On April 1, 2021, Brentz had his contract selected to the 40-man roster, and it was announced that he had made the Royals Opening Day roster. On April 3, Brentz made his MLB debut in relief against the Texas Rangers, pitching a scoreless 2/3 inning and notching his first major league strikeout, striking out Rangers first baseman Nathaniel Lowe.

Brentz began the 2022 season with Kansas City, posting a 0–3 record and 23.63 ERA with nine strikeouts in eight appearances. On June 12, 2022, Brentz was placed on the 60-day injured list with a left flexor strain. He underwent Tommy John surgery on July 21, ending his season. On November 15, Brentz was designated for assignment by the Royals. On November 18, it was announced that the Royals would not tender Brentz a contract for the 2023 season, making him a free agent.

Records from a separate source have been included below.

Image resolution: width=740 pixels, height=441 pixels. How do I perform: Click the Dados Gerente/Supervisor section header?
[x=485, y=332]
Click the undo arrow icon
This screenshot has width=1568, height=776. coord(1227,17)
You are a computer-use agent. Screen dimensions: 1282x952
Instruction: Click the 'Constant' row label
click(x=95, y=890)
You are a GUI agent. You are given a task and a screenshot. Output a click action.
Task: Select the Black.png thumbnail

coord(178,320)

On March 16, 2023, Brentz signed a two-year contract with the Royals. On August 14, he began a rehab assignment with the rookie–level Arizona Complex League Royals. On August 22, his assignment was moved to Double–A, however he was removed three days later for an unspecified reason. The same day, Brentz was diagnosed with a left lat strain that would end his season prematurely.

Brentz began the 2024 season in the minor leagues, and struggled to a 12.71 ERA in 20 appearances split between Northwest Arkansas and the Triple–A Omaha Storm Chasers. He was designated for assignment by the Royals on June 24, 2024. Brentz cleared waivers and was sent outright to Omaha on June 28. He elected free agency on October 11.

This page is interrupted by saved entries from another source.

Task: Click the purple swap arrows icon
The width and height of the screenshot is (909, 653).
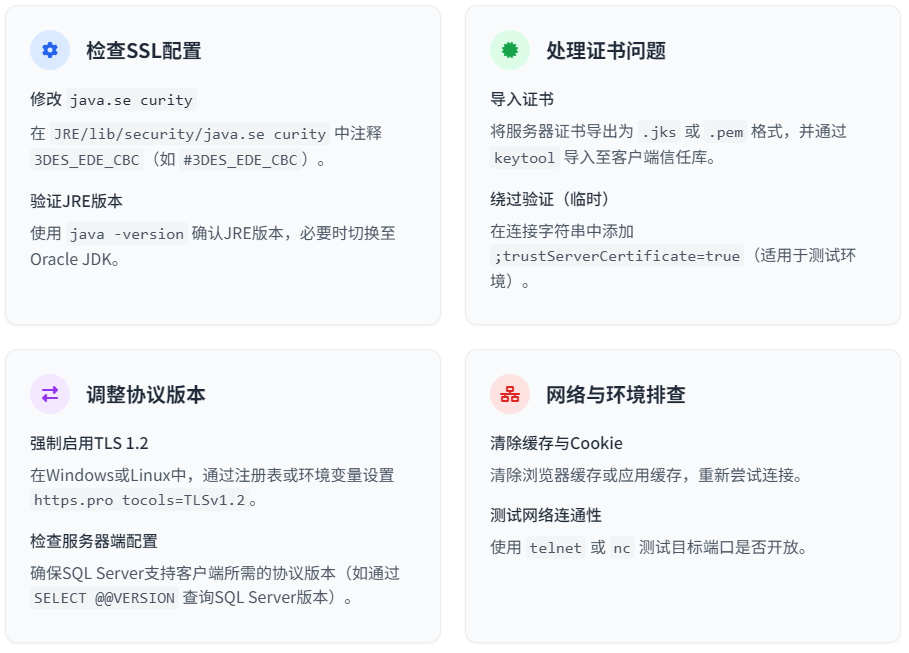Action: coord(50,394)
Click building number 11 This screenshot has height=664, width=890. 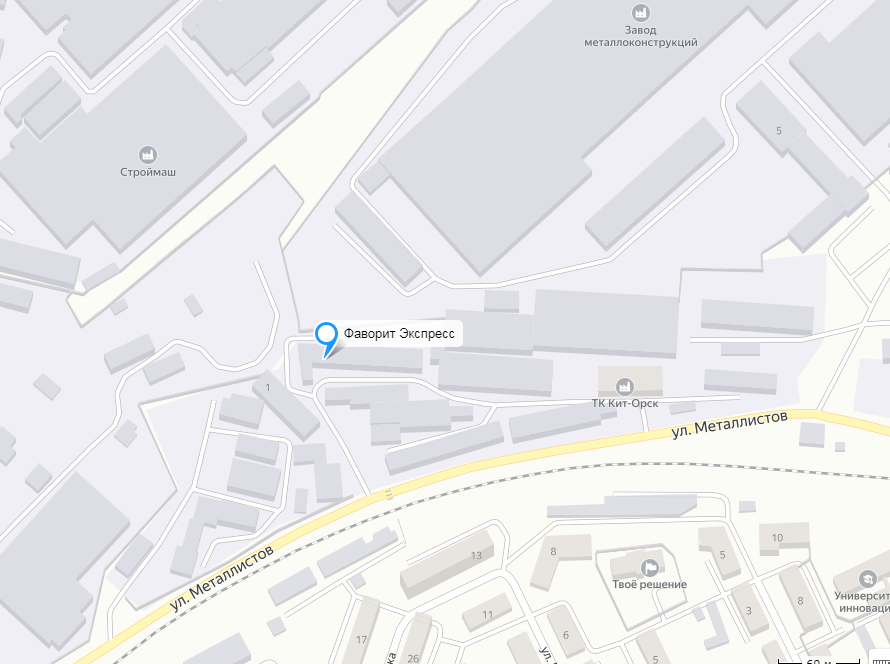coord(488,615)
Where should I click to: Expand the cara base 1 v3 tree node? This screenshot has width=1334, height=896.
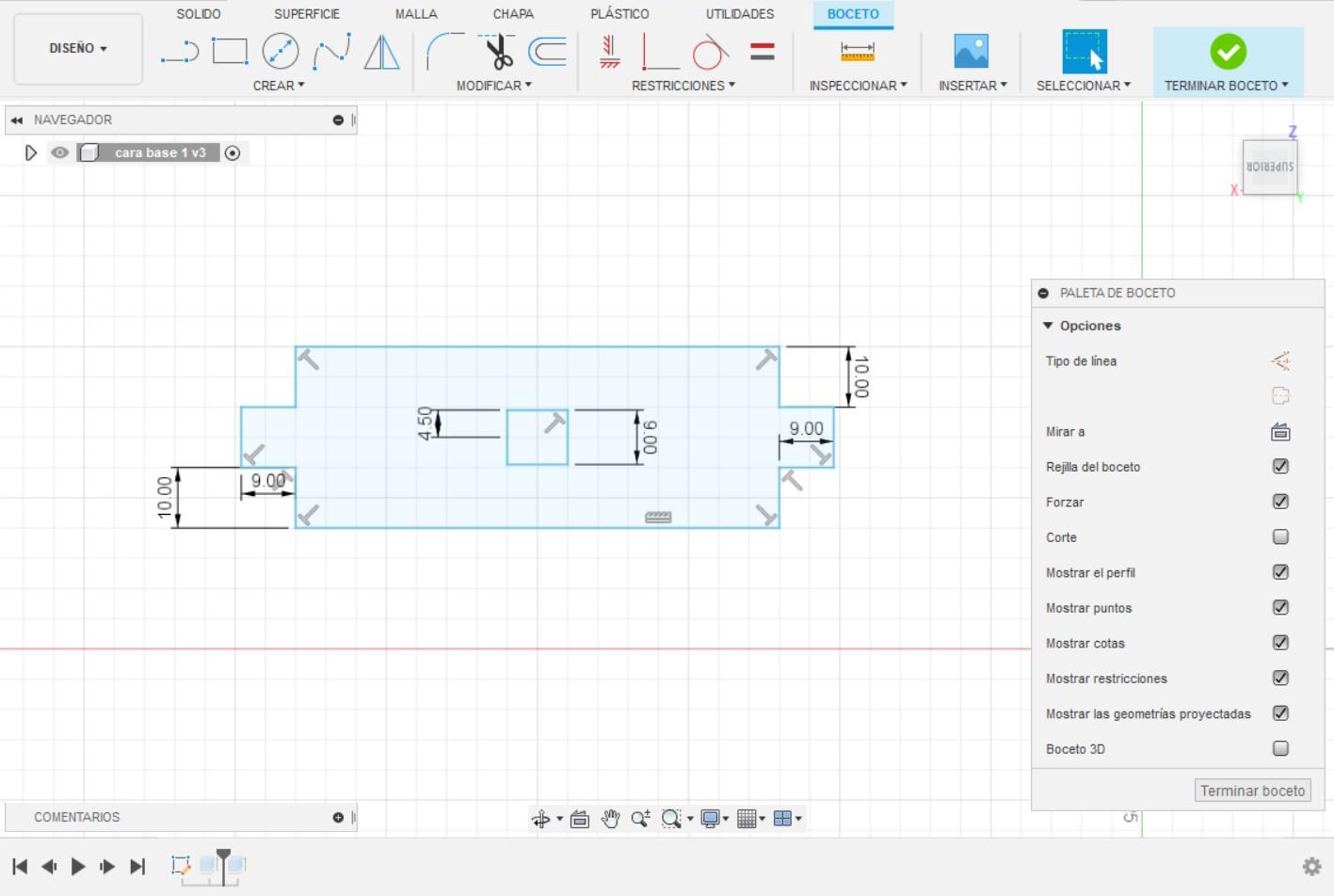coord(31,152)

===Kansas City Monarchs===
On December 7, 2024, Brentz signed a minor league contract with the Tampa Bay Rays. He was released prior to the start of the season on March 13, 2025.

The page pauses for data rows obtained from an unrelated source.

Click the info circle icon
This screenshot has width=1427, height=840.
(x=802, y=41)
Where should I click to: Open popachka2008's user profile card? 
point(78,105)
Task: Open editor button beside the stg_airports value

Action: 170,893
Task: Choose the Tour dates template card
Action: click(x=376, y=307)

On April 15, 2025, Brentz signed with the Kansas City Monarchs of the American Association of Professional Baseball. In 13 appearances for the Monarchs, Brentz logged a 1-1 record and 4.38 ERA with 17 strikeouts and one save across 12 1/3 innings pitched.

===Chicago Cubs===
On June 15, 2025, Brentz's contract was purchased by the Chicago Cubs organization. He made nine appearances split between the rookie-level Arizona Complex League Cubs and Double-A Knoxville Smokies, struggling to a combined 0-1 record and 14.63 ERA with eight strikeouts across eight innings of work. Brentz was released by the Cubs organization on July 28.

===Kansas City Monarchs (second stint)===
On August 16, 2025, Brentz signed with the Kansas City Monarchs of the American Association of Professional Baseball. In total between his two stints with the Monarchs he appeared in 18 games 18 innings of relief going 1-2 with a 5.00 ERA with 21 strikeouts and one save.